Text block:
_ _ _ _

Skip to main content

ML System Design Interview

End-to-end ML pipeline design coaching for staff+ engineers. Covers the full arc from problem definition through production monitoring -- the scope expected at L6+ interviews at top-tier ML organizations.

This skill assumes 15+ years of ML/CV/AI/NLP experience. It does not teach fundamentals. It structures the knowledge you already have into the format interviewers reward.


When to Use

Use for:

  • Practicing 45-minute ML system design rounds
  • Structuring whiteboard presentations for recommendation, ranking, RAG, fraud, perception systems
  • Analyzing serving architecture tradeoffs (batch vs online vs streaming)
  • Identifying L6+ differentiation signals (problem ownership, org constraints, data flywheels)
  • Reviewing and critiquing ML system design answers

NOT for:

  • Coding interviews (use senior-coding-interview)
  • Behavioral / leadership questions (use interview-loop-strategist)
  • ML theory or math derivations
  • Implementing models or writing training code
  • Paper reading or research review

The 7-Stage Design Framework

Every ML system design answer follows this arc. The stages are sequential but you will loop back as constraints emerge. The Mermaid diagram below is your whiteboard skeleton.

_ _ _ _

Data excerpt:
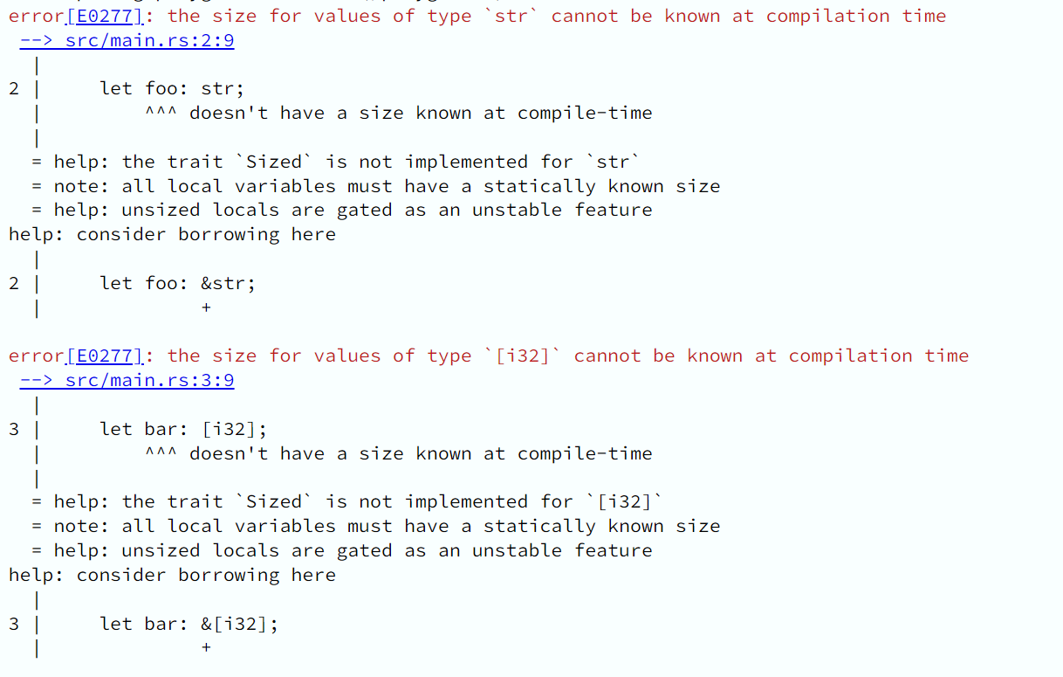Follow the src/main.rs:2:9 source link
1063x677 pixels.
[127, 40]
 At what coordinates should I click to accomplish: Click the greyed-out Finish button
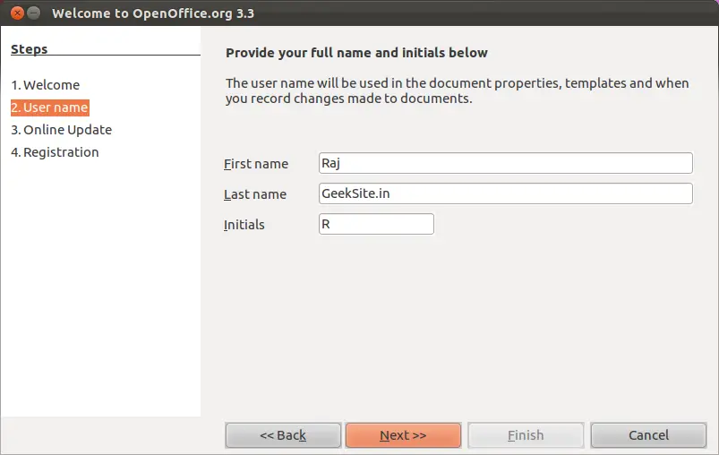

_ _ _ _

Problem:
Do these statements agree with the ML system design interview page? Give yes or no for each, with the words from the page that decide it. 1. The skill teaches ML fundamentals. 2. Practicing 45-minute ML system design rounds is one of its stated uses. 3. Once a stage of the framework is finished, you never return to it.

The answer:
1. No: "It does not teach fundamentals."
2. Yes: "Practicing 45-minute ML system design rounds"
3. No: "The stages are sequential but you will loop back as constraints emerge."